[MTIA Runtime] Add foreach_div ops to native_functions.yaml (pytorch#162732)

nakuliyer · pytorchmergebot · commit e63476b2360f · 2025-09-17T17:44:03.000Z
Summary: Quick fix for runtime support on foreach_div, see D81274963. Fixed an issue that I created in that diff so that the CIs pass. Test Plan: CIs created in D81274963 and D81286593 pass. Added some logs in [aten_mtia_ops.py](https://www.internalfb.com/code/fbsource/[c56272ba042c43c65517dcac254364cf732fcfa9]/fbcode/mtia/host_runtime/torch_mtia/aten_mtia_ops.cpp?lines=3676) to all the foreach_div ops.
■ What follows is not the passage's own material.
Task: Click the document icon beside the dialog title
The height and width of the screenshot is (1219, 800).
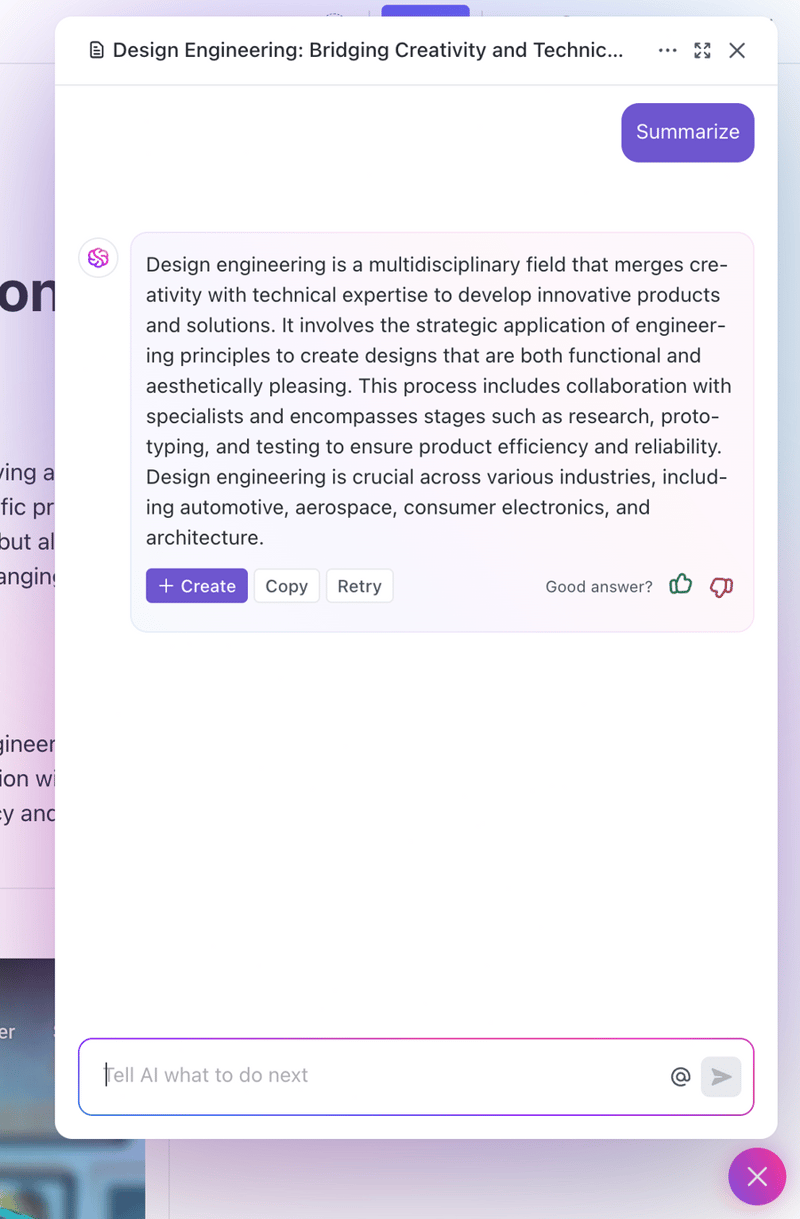Action: click(x=95, y=50)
We can see that the correct MTIA kernels are being invoked in the tests. https://www.internalfb.com/intern/testinfra/testrun/15481123829281588 Rollback Plan: Pull Request resolved: pytorch#162732 Approved by: https://github.com/danielhou0515
diff --git a/aten/src/ATen/native/native_functions.yaml b/aten/src/ATen/native/native_functions.yaml
@@ -10699,13 +10699,15 @@
   dispatch:
     CompositeExplicitAutograd: foreach_tensor_div_list_kernel_slow
     CUDA: foreach_tensor_div_list_kernel_cuda
+    MTIA: foreach_tensor_div_list_kernel_mtia
 
 - func: _foreach_div_.List(Tensor(a!)[] self, Tensor[] other) -> ()
   device_check: NoCheck   # foreach kernels fall back to slow path when tensor are on different devices
   variants: function
   dispatch:
     CompositeExplicitAutograd: foreach_tensor_div_list_kernel_slow_
     CUDA: foreach_tensor_div_list_kernel_cuda_
+    MTIA: foreach_tensor_div_list_kernel_mtia_
   autogen: _foreach_div.List_out
 
 - func: _foreach_div.ScalarList(Tensor[] self, Scalar[] scalars) -> Tensor[]
@@ -10729,13 +10731,15 @@
   dispatch:
     CompositeExplicitAutograd: foreach_tensor_div_tensor_kernel_slow
     CUDA: foreach_tensor_div_tensor_kernel_cuda
+    MTIA: foreach_tensor_div_tensor_kernel_mtia
 
 - func: _foreach_div_.Tensor(Tensor(a!)[] self, Tensor other) -> ()
   device_check: NoCheck   # foreach kernels fall back to slow path when tensor are on different devices
   variants: function
   dispatch:
     CompositeExplicitAutograd: foreach_tensor_div_tensor_kernel_slow_
     CUDA: foreach_tensor_div_tensor_kernel_cuda_
+    MTIA: foreach_tensor_div_tensor_kernel_mtia_
   autogen: _foreach_div.Tensor_out
 
 - func: _foreach_clamp_max.Scalar(Tensor[] self, Scalar scalar) -> Tensor[]